▶ _Input for this task_
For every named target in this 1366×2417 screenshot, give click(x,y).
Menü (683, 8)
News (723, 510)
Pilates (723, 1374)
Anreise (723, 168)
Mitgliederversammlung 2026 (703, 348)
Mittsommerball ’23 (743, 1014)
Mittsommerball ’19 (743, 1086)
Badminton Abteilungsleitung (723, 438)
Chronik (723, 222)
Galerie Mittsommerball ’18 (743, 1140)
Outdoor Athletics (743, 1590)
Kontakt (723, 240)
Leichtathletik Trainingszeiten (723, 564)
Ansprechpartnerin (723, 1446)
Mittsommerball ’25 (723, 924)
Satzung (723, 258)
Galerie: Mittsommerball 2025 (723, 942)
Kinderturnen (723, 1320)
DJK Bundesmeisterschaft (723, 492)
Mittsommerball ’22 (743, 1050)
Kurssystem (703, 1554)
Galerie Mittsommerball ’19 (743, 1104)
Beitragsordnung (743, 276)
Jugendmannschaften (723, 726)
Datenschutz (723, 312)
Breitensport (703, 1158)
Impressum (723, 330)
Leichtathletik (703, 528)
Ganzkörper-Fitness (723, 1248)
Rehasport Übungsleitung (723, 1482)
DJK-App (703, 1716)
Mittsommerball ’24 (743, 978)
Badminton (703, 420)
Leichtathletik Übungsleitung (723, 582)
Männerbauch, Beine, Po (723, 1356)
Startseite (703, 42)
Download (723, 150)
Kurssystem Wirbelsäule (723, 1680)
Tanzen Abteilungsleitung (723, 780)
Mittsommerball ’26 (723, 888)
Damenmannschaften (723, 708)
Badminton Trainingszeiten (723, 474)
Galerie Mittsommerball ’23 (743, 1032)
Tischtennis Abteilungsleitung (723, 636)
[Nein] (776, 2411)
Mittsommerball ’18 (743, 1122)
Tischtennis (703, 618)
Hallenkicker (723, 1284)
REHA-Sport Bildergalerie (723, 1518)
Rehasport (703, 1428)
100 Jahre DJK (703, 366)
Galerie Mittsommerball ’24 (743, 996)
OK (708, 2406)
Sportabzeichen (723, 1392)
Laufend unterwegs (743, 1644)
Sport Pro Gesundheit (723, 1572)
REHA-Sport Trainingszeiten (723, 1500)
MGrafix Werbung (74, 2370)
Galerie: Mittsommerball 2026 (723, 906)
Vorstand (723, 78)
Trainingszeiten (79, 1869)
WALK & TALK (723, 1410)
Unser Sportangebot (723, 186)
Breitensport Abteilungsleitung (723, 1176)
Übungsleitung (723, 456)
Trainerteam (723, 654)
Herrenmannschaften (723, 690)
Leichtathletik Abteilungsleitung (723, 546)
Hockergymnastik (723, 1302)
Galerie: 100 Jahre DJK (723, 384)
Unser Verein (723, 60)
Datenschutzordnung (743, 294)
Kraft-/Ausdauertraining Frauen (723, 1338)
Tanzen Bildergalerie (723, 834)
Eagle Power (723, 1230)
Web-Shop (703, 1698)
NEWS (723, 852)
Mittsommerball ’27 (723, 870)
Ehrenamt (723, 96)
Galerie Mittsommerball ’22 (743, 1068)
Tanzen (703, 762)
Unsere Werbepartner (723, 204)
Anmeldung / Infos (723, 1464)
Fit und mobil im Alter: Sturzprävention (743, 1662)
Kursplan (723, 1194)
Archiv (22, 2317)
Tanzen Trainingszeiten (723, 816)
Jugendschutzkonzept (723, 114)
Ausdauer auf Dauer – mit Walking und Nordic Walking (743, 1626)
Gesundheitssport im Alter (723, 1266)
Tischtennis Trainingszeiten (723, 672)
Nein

▶ _Exercise_
Extract every line above that contains the word "Kurssystem".

▶ _Response_
Kurssystem (703, 1554)
Kurssystem Wirbelsäule (723, 1680)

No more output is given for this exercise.